2. Lower your anxiety.

There are two steps to getting back in control. The first is lowering your anxiety level. Again, your anxious brain will tell you that the solution lies in focusing on the source—the boyfriend, friend, boss, partner, or your mistake. Focus instead on self-regulation. Go for a walk, watch a movie, listen to some music,etc.

3. Solve the problem.

Once you’re calmer, it’s time for the next step. Now look back at the problem and tackle it through a more rational perspective. Have a sane conversation with your boyfriend, boss, or partner about your and their concerns. Mentally push aside those little-kid fears and focus on solving the problem in an adult problem-solving way.

Yes, you will still feel threatened, but your goal is to learn to act in spite of those feelings. If face-to-face seems too threatening to start, send an email in advance of the conversation, or prepare a speech. Your aim is to solve the problem, so it is no longer a source of anxiety, and override your usual little-kid coping style by approaching the problem with an adult perspective.

4. Work on changing your coping style.

These steps are the first-aid to handle emotional crises, but your next step is actively changing your overall coping style in order to heal the underlying wound.
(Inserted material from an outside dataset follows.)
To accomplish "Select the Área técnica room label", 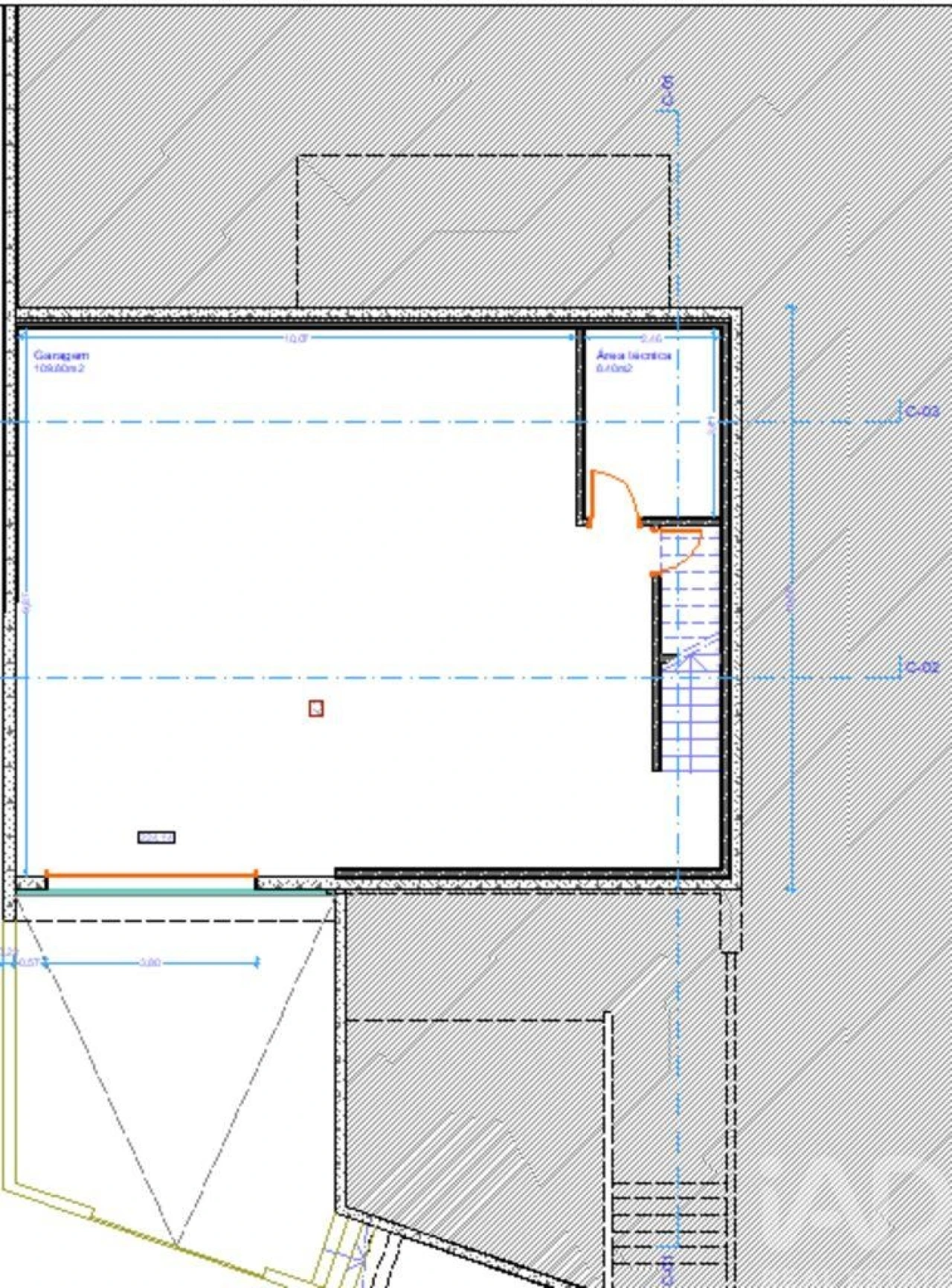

So, if you tend to be perfectionistic or self-critical, make changing this a personal goal in and of itself. Here you experiment with tolerating making mistakes or doing less than a perfect job by deliberately letting go a bit and not trying to do a perfect job. Here you mentally push back against that critical voice and tell yourself that you are doing the best you can, that this is a first-world problem, that it’s OK.

Or you know your style is to get angry and attack, or detach from others, set goals of regulating your anger, or reaching out and opening yourself up to others. If you know that you tend to become passive, accommodating, or clinging, experiment with speaking up when something bothers you or being more independent by doing things on your own.

It doesn’t matter where you start on this—you can do this anywhere, anytime you sense you’re slipping into autopilot, falling into old patterns. You’ll be able to manage your anxiety because you’re the one deciding where and when to experiment with new behaviors. Start slow to ensure success.

5. Take risks.

These planned experiments will help you break old patterns, but any acceptable risk-taking, any approaching your anxiety rather than avoiding it will increase your overall comfort zone, your sense of empowerment and self-confidence.

6. Get help.

Yes, this probably sounds too straight-forward and easy, but it is not. You are literally rewiring your brain and trying to reverse long-held patterns. Here it helps to have a therapist who can walk you through these skills, or a supportive friend, someone who can hear you, help talk you off the emotional ledge, encourage you, and hold you accountable for making behavioral changes.

The keys to conquering your fears start with realizing what is driving you, what you are doing, and then deliberately taking action steps to change those patterns.

It’s not about doing it right, but about practicing doing it differently.